## EXERCISE INSTRUCTIONS
Would you show every line from the records that holds "Política"?

(Items listed in a dataset)
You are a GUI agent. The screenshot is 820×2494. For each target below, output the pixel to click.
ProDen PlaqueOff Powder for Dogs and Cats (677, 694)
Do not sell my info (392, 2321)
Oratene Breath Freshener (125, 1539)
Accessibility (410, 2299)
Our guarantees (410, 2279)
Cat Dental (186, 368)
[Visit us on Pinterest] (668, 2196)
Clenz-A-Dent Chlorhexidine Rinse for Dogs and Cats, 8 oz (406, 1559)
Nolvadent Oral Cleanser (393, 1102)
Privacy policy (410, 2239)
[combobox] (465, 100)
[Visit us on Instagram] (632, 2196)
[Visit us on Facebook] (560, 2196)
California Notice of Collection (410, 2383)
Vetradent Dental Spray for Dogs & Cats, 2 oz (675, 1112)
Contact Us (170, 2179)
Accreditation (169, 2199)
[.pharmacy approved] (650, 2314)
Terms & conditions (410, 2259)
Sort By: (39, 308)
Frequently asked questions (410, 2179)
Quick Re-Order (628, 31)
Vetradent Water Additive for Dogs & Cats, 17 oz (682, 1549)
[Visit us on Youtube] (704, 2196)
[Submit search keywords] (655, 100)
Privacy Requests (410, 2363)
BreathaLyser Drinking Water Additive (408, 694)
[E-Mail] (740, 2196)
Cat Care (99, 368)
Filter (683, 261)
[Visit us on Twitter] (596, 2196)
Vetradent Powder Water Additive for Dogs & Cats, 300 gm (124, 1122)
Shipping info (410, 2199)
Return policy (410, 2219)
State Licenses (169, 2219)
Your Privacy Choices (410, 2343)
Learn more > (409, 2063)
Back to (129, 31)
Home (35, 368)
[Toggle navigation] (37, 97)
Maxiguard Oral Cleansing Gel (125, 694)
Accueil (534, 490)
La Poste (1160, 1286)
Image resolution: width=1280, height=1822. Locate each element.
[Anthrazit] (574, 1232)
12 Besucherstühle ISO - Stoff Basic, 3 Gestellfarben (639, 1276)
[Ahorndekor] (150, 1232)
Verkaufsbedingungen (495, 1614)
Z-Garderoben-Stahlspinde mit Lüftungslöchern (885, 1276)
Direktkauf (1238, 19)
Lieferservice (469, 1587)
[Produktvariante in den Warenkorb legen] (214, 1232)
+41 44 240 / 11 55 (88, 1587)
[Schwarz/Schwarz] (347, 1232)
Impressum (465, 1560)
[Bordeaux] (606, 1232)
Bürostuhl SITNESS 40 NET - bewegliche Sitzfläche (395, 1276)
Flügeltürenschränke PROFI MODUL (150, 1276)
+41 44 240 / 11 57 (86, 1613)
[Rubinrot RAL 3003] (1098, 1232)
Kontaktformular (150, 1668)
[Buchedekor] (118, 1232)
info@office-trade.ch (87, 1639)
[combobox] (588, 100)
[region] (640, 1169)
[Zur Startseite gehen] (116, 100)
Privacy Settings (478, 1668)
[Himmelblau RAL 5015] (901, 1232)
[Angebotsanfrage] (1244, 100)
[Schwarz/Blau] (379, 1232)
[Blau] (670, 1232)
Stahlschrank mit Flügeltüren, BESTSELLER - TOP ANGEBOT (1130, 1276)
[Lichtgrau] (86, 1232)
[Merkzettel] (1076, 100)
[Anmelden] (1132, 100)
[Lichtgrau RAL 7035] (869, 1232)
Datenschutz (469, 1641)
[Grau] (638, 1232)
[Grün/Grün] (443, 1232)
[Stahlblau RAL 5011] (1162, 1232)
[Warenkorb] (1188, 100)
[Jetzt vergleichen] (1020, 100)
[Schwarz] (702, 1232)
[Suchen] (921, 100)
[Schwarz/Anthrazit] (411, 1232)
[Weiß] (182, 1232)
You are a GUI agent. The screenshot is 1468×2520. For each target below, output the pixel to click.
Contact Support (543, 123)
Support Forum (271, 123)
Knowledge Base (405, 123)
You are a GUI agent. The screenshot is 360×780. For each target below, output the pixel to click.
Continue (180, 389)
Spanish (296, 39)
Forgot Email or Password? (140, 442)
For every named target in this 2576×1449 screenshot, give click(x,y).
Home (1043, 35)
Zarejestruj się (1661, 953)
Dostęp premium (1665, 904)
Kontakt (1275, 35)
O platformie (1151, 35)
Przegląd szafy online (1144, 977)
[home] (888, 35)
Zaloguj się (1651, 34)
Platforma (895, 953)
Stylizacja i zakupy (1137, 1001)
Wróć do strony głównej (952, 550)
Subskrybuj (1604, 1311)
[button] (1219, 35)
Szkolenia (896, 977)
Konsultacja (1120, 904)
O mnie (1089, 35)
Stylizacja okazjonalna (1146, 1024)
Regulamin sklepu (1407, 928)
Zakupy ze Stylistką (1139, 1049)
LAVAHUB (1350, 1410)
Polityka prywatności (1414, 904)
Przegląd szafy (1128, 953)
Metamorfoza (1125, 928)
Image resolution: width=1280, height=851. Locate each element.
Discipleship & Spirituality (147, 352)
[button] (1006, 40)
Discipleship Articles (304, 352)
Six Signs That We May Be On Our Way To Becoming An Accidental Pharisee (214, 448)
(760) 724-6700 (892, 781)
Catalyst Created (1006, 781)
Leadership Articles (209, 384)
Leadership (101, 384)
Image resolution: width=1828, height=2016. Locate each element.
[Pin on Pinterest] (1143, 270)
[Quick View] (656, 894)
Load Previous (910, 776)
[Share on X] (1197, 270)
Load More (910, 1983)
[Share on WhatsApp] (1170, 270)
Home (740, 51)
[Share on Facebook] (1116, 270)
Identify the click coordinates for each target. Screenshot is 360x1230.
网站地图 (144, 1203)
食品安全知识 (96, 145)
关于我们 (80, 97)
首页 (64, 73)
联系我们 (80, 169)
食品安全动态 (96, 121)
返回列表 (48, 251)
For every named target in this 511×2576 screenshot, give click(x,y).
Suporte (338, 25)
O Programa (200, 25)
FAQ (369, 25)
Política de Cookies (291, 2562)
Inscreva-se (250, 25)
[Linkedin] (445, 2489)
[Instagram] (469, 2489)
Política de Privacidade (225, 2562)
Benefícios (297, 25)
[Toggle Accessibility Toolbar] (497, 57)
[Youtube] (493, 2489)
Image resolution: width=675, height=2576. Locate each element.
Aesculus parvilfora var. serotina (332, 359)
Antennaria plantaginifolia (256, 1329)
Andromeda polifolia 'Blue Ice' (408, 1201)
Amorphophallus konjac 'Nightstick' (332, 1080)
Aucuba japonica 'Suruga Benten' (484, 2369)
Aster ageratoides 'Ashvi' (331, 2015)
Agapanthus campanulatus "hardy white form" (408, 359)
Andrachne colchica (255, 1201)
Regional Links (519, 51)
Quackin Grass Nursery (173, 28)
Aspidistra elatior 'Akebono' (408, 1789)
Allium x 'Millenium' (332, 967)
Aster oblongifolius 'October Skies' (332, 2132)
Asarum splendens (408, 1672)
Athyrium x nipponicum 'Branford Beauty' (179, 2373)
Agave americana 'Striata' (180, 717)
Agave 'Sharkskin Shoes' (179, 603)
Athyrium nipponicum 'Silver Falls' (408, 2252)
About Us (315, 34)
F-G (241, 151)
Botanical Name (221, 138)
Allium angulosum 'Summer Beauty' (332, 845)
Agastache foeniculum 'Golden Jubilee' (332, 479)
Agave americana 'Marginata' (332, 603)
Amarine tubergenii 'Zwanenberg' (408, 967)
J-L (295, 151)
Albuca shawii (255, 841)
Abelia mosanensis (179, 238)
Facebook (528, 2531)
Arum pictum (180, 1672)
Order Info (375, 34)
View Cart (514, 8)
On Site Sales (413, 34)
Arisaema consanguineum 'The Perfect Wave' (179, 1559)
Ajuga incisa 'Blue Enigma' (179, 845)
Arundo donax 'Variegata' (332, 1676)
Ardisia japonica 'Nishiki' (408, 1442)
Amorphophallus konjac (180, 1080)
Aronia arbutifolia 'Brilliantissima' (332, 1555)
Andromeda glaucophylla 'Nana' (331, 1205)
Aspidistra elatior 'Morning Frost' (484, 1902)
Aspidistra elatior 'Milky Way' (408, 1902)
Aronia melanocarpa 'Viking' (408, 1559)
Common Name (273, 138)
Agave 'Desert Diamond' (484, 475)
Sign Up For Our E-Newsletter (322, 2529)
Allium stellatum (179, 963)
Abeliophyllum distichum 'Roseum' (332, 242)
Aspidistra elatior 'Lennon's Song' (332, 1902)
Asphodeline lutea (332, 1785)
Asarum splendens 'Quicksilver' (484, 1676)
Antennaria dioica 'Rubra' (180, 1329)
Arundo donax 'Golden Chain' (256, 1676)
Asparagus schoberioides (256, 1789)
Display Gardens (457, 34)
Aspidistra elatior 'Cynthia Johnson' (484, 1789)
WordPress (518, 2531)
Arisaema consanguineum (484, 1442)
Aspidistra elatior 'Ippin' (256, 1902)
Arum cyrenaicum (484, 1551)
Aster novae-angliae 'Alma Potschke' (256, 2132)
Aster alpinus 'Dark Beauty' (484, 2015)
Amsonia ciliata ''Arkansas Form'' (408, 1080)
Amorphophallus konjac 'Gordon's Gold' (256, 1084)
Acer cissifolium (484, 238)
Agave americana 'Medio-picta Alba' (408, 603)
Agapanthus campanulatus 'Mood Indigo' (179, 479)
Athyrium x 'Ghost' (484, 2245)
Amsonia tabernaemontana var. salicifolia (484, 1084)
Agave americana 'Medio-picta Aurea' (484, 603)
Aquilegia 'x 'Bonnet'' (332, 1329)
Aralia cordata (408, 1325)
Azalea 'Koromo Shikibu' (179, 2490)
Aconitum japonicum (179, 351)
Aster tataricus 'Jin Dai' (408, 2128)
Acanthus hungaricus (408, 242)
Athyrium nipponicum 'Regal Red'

## ANSWER TO THE EXERCISE
Política de Cookies (291, 2562)
Política de Privacidade (225, 2562)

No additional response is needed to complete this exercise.